At the completed=false branch in DailyMemoryTask::executeTask(), distinguish the two by explicit error signal:

$genuine_failure = '' !== $response_error
    || ! empty( $response['error_code'] )
    || in_array( (string) ( $response['status'] ?? '' ), array( 'error', 'failed', 'interrupted' ), true );
  • Genuine failure (any of the above) → unchanged behavior: log at error and failJob.
  • No-op (no error signal; the model simply produced no acceptable changed split) → completeJob with skipped/no_change markers and log at info. Safe because replace_all() happens later in the method, so MEMORY.md is untouched at this point.

How legitimate no-op is distinguished from genuine failure

Outcome Signal Behavior
Provider/runtime error non-empty error / error_code failJob (error)
Hard loop failure / interruption status ∈ {error, failed, interrupted} failJob (error)
Empty model output later empty($ai_output) guard failJob (error) — unchanged
Lossy/duplicative split planMemoryCompaction conservation checks failJob (error) — unchanged
Policy unsatisfied, file untouched, no error none of the above completeJob no-op (info) ✅

All genuine-failure paths downstream (empty response, parse failure, conservation/expansion failures in planMemoryCompaction) are reached only when completed=true and remain loud — they represent a model that produced bad output, which the issue explicitly says must still fail.

Fork decisions / out of scope

  • Chose to gate on the loop's existing error signals rather than add a new "no-op" state to the Agents API completion-decision substrate. The substrate decision is intentionally binary (complete()/incomplete()); the no-op semantics are a Data-Machine-task concern (the file being untouched at this call site), so the distinction belongs in the task, not the generic loop. This keeps layer purity intact.
  • Did not change the prompt/completion-policy contract to let the model emit an explicit "no change" sentinel. That would be a larger behavioral change; the minimal, evidence-backed fix is to stop treating the existing untouched-file outcome as an error. A future enhancement could add a first-class "decline" signal, but it's not needed to resolve the noise.

Verification

  • php -l clean.
  • phpcs --standard=WordPress clean (exit 0, no warnings — covers the array-arrow/assignment-alignment gate).
  • phpcbf made no changes.

DailyMemoryTask logged a legitimate 'MEMORY.md unchanged' outcome as an
ERROR-level job failure, flooding error-rate metrics and the wake briefing.

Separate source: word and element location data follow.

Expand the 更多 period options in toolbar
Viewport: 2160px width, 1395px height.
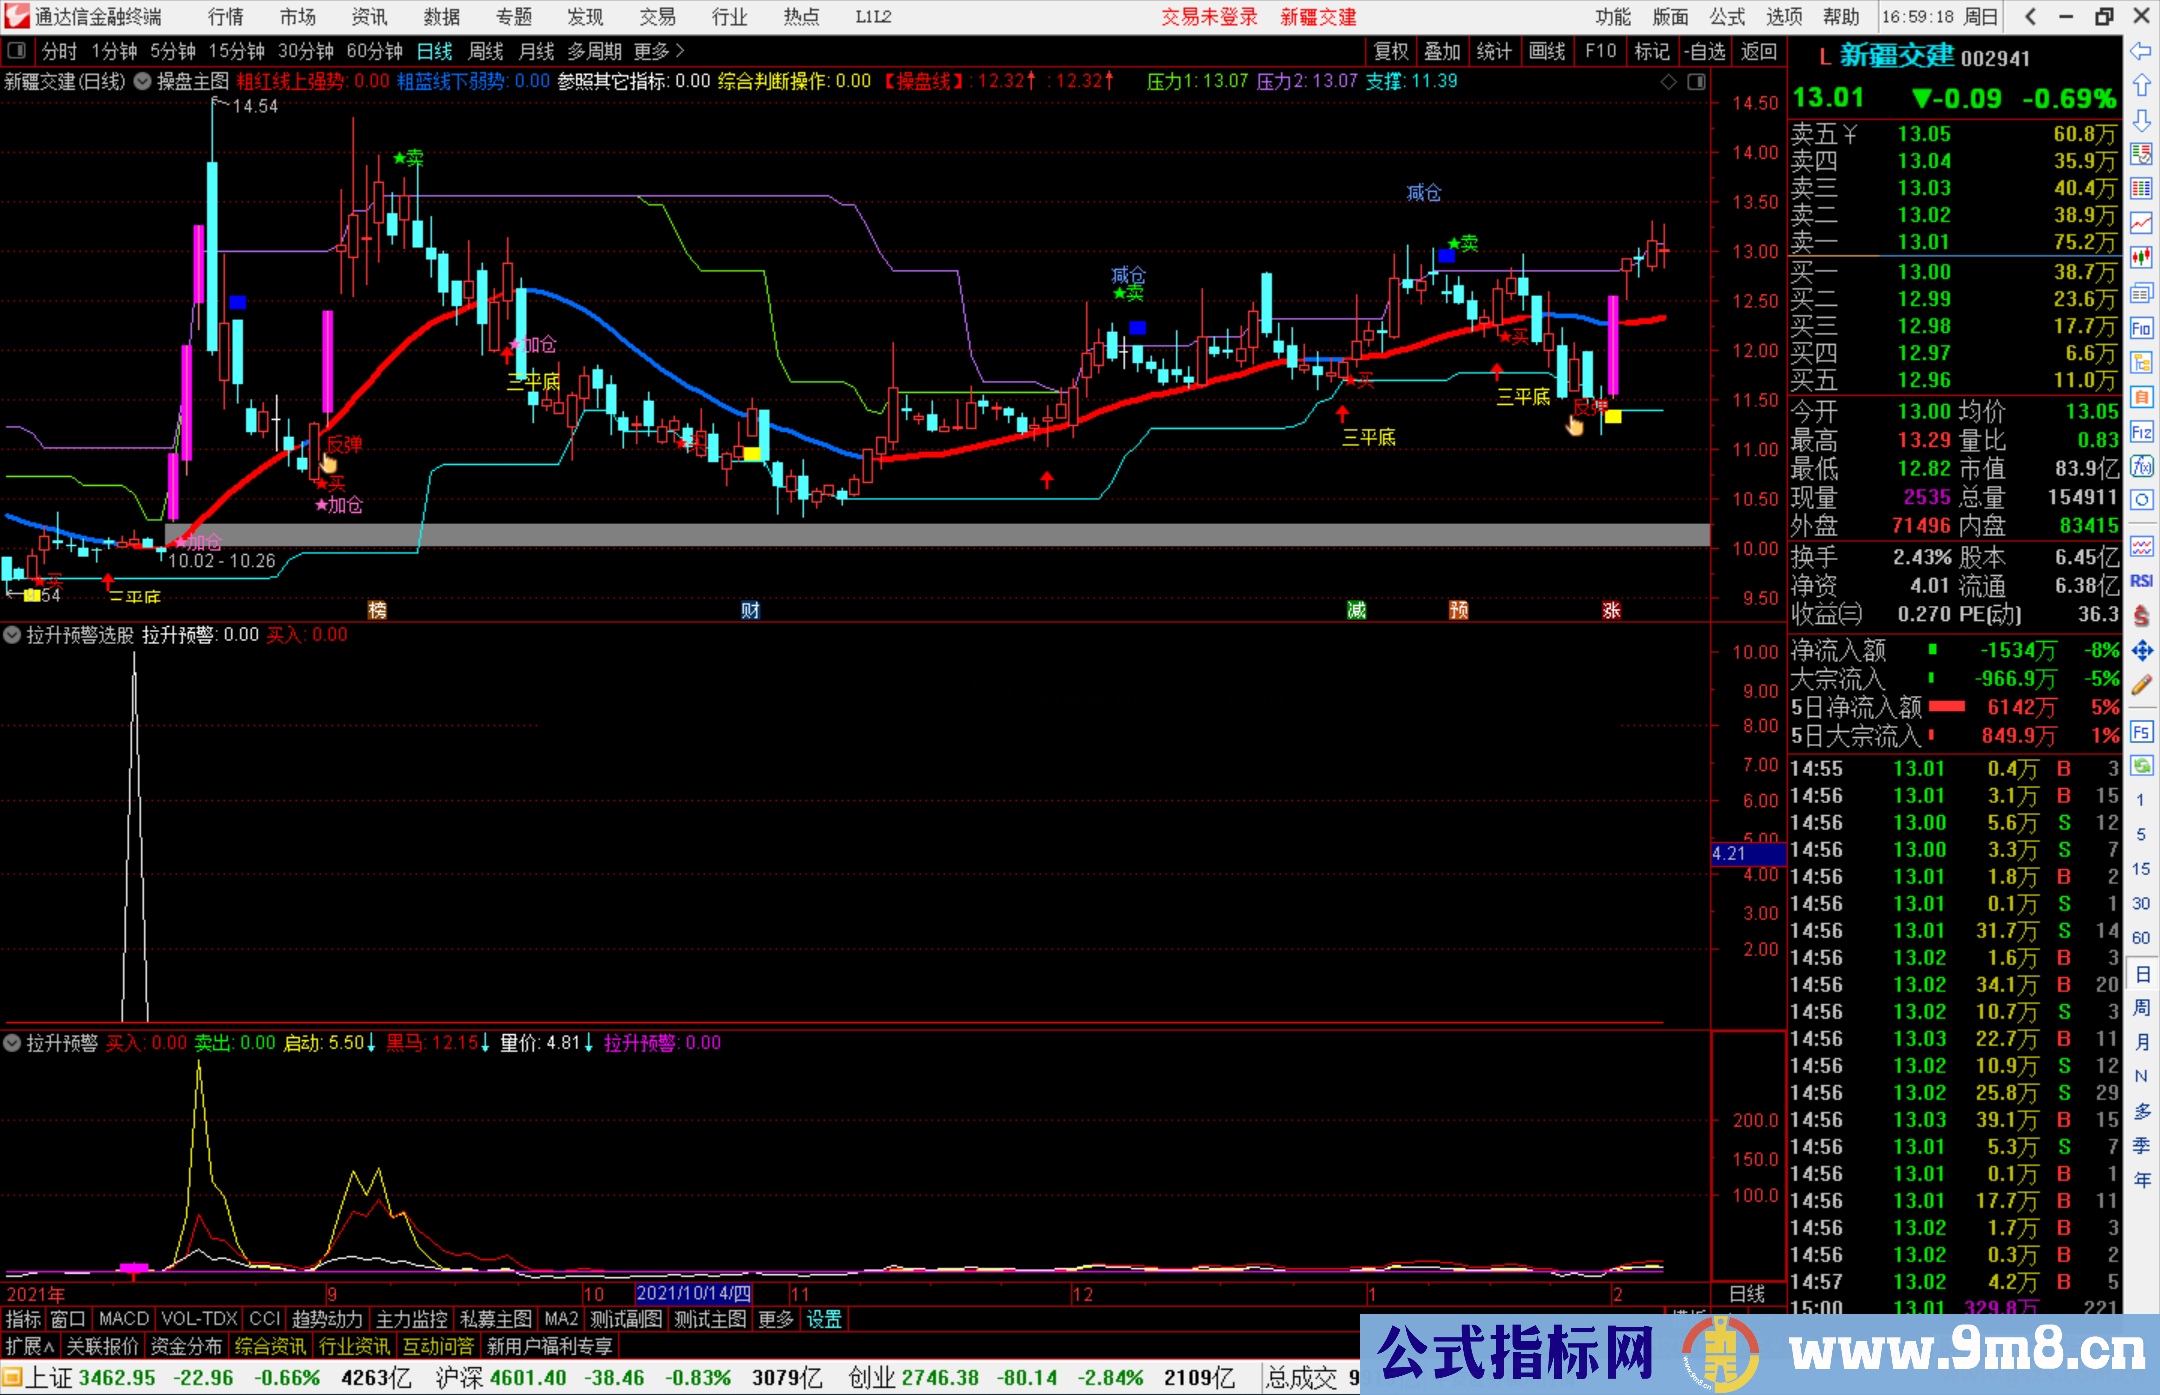pos(658,51)
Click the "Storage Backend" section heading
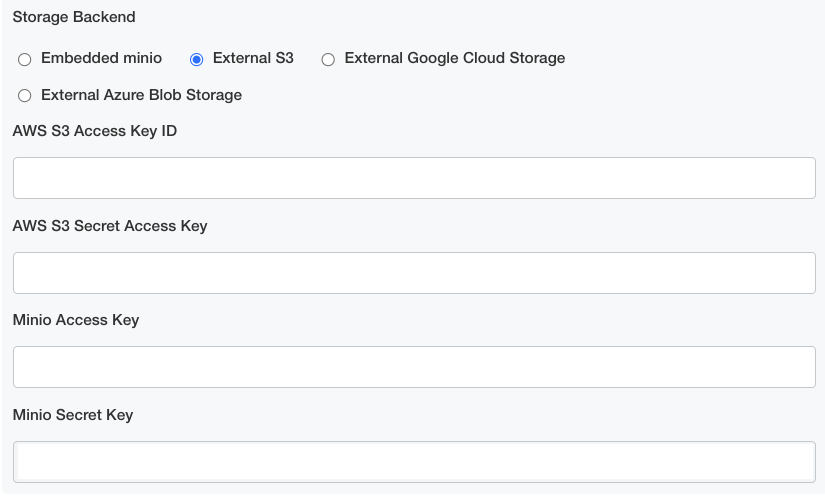Viewport: 825px width, 498px height. coord(74,17)
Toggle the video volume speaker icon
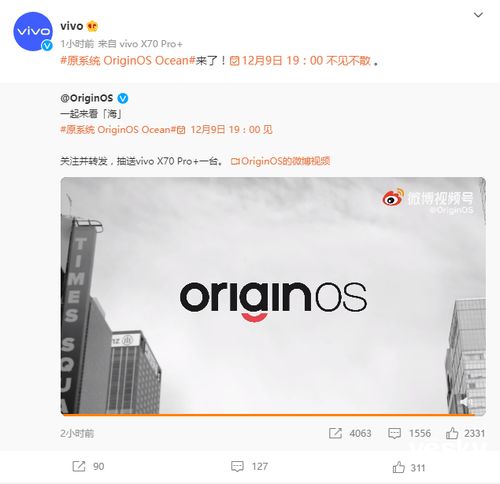This screenshot has height=484, width=500. pos(466,402)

The conversation loop sets completed=false both for genuine faults
(provider error, runtime exception, malformed result, interruption) and
for the common case where a small, already-healthy MEMORY.md produced no
acceptable PERSISTENT/ARCHIVED split because there was nothing
memory-worthy to fold in. The file is untouched at this point, so the
latter is a successful no-op, not a failure.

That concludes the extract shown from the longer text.